Valentine's Day is still a week away, but how many opinion pieces on "consumerism" and "relationships" and the fact that "everyone knows Valentine's Day is a farce but I have to participate in it anyway because, what the hell, I'm in a relationship and it's something nice to do," can you read in a week? Well, apparently, at least one. I figured I'd jump the gun and get a little philosophical up in here to boot. I'm looking out for you. I'm doing the best I can for you. It's like you and me are in a free-form relationship right now. Let's get down to business.
"What We Talk About When We Talk About Love" is a collection of short stories by the fiction author Raymond Carver, who you may have heard of if you ever took a high school creative writing or English course. That's where I was first introduced to him and this collection in particular, although Carver may have been a little too nuanced for wee, little me as a wee, little ninth grader.

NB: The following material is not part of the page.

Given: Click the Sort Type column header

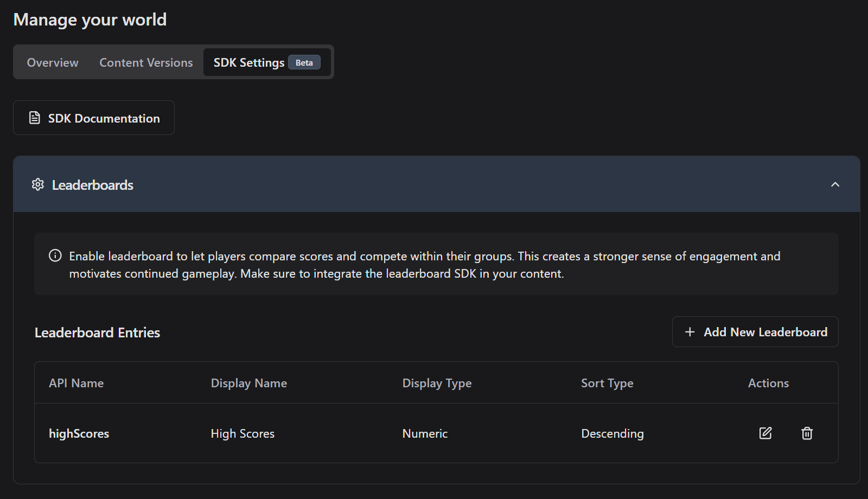Looking at the screenshot, I should click(607, 383).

Then again, forget that because I actually never grasped the implications of the title until one of my professors last semester- and rather as an offhand comment, too- explained it by saying, "In other words, everything else." That was it. He dropped this bomb on my head, moved on entirely, and unwittingly left me to stew in my own incredulity.
Now, it isn't hard to guess that we talk about love in terms of context. Of course we talk about everything else other than love itself; it doesn't really mean much on its own. Not without a frame of reference, an explanation, a note of clarification. How many modifiers have we attached to the word in order to laden it with specifics? Puppy love, skinny love, motherly love, in love, platonic love... the list very well could go on ad infinitum, couldn't it? The modifiers would get more and more bizarre- they'd probably just start turning into elaborate metaphors- but the language would function.

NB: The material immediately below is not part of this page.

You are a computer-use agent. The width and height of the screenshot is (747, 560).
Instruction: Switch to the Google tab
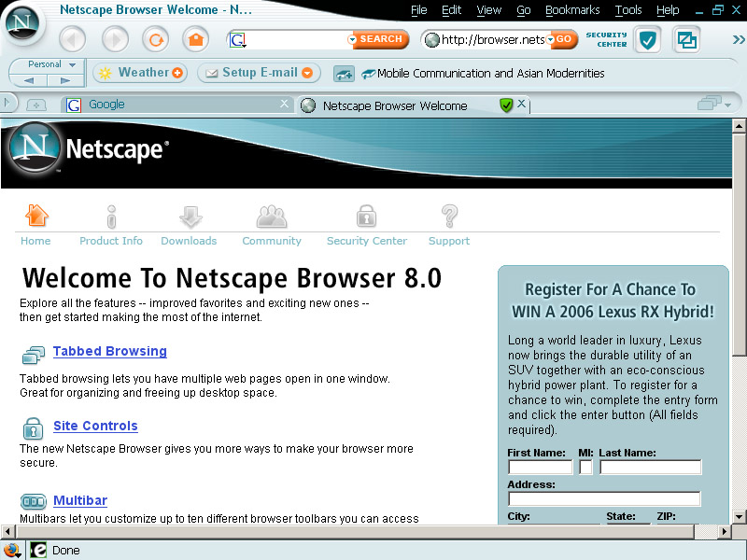coord(106,105)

Love is one of the most abstract concepts in the human world and I never noticed. Raymond Carver said, "What we talk about," and plied me with particulars, with stories and fleshed out people, and I answered, "Exactly," without a second thought. "We talk about people."
This Valentine's Day, do me a favor. Do this favor for me for as long as you've got this abstract human nonsense of an emotion pumping through your heart. We are in a free-form relationship after all. I want you to remember that love doesn't exist in this world unless we create it and we live by it. Please love with a purpose, and mean it. Because otherwise, it doesn't mean a "single" thing.